Business whiz puts skills to test
Nelson College head boy and business studies mogul Jacob Bignell is a natural behind a boardroom table.
The 17-year-old joins 79 other Kiwi student entrepreneurs in Auckland today at the international Enterprise in Action business competition.
The competition is open to teens in the Young Enterprise Scheme, which helps students set up and run their own small company.
Jacob is sole director of Shark Bait, a company he created at Nelson College this year, which will make shark fin-shaped foam hats to sell to fans at Tasman Makos home games.
He hopes to pump out prototypes within two weeks, and be fully stocked at the start of the rugby season.
"It's easy money; everyone wants to support them," he said.
The Young Enterprise Scheme was not like work for the business-minded student leader, but was an opportunity, he said.
"For me, business isn't just a job. I like doing it.

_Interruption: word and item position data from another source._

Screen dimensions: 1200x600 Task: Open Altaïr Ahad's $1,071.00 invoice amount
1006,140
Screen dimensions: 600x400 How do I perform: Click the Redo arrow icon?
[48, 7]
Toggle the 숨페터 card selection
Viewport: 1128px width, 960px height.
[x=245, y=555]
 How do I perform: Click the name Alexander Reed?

"It's the same at school - I like going to business classes. And getting credits for making profit is awesome."
He was nominated to compete in Auckland by business studies teacher, and former Tasman Mako, Jarrod Aberhart, who said Jacob was his top-performing student last year.
Jacob said he studied calculus, statistics, business, and economics, because he knew that was the best way to prepare himself for the real world of balance sheets, income and overheads.

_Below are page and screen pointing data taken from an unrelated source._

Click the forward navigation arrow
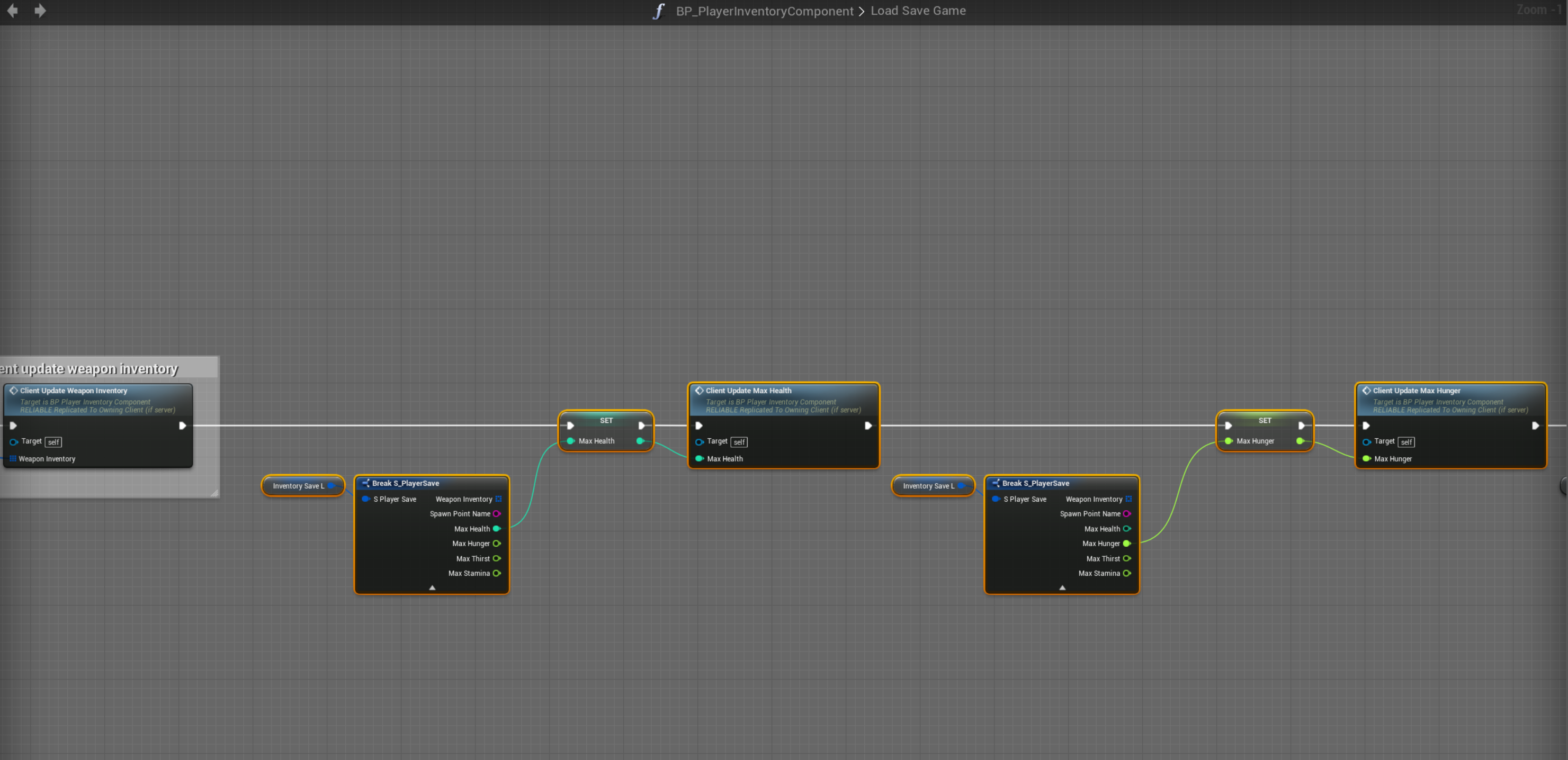Screen dimensions: 1568x760 point(40,11)
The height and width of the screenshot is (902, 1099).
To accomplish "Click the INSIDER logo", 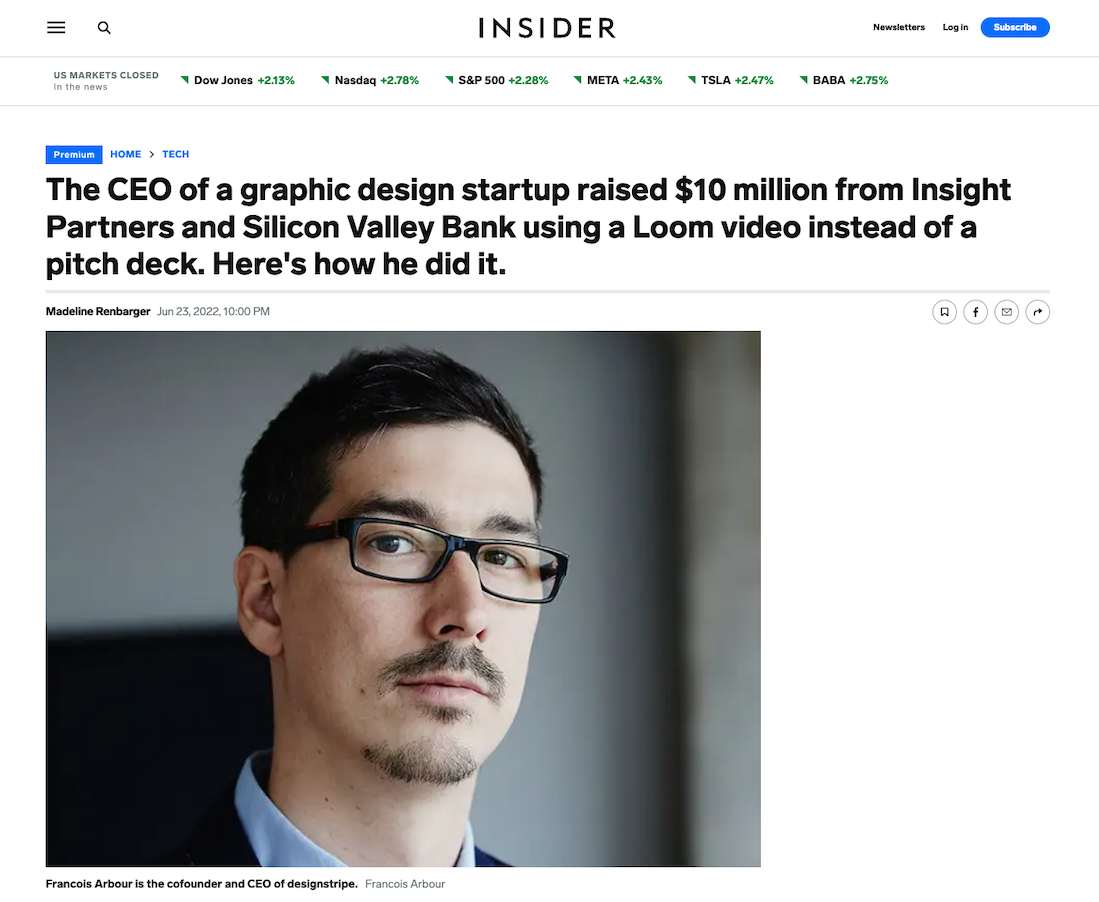I will (x=547, y=28).
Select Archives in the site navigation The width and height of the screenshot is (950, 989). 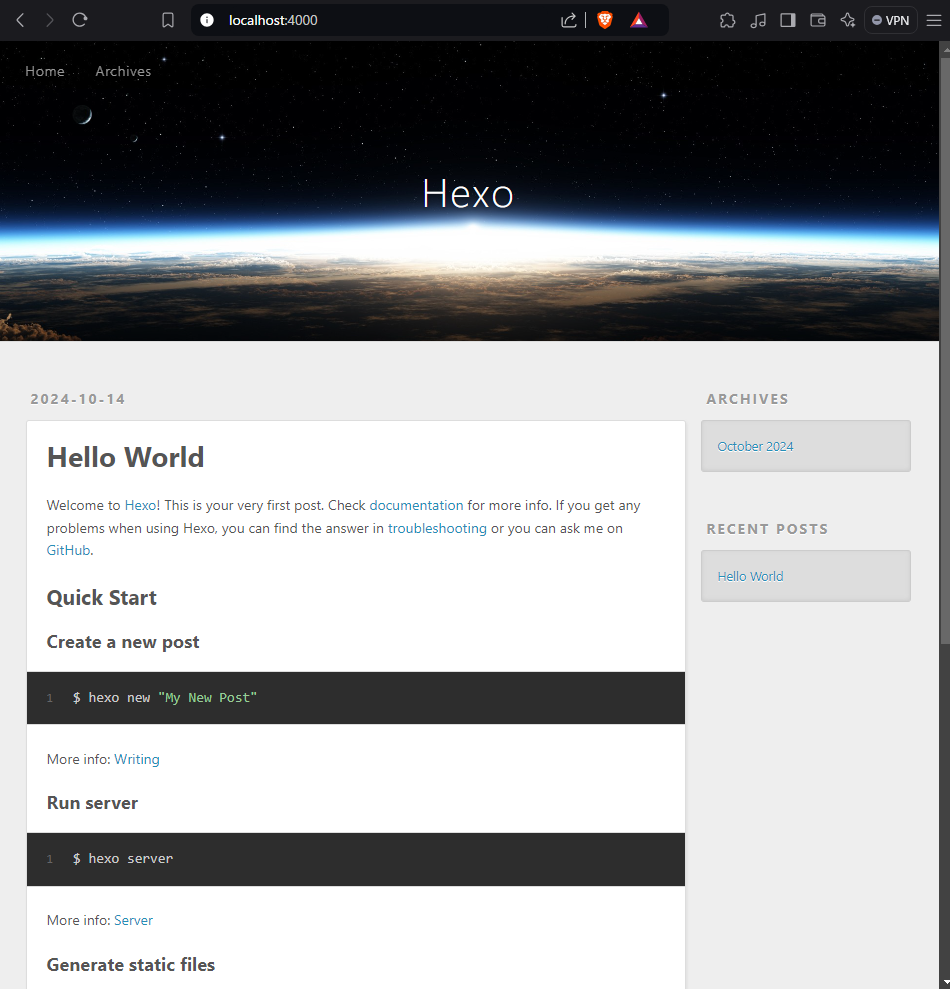pyautogui.click(x=123, y=71)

Terry Shubkin, head of the Young Enterprise Trust, said Jacob would have to team up with nine strangers to develop a business summary which they would pitch to a panel of judges.
"These students are only 16 or 17 years old but they are amazing - in just 12 hours they will examine major international issues and come up with a product or service that answers each of the challenges."
Economic Development Minister Minister Steven Joyce will open and speak at the competition, held at Massey University's Albany campus.
Jacob plans to complete a marketing and entrepreneurship degree at Otago University, where he starts next year.
Last year he managed part of his parents' cherry business, Eden Orchards.
This summer he was set to take over their top of the south sales operations. This will put him in charge of more than 20 people.
"I've been working with that for the last eight years.
"It's what got me into business. It's just a job I like doing. Plus, cherries are awesome."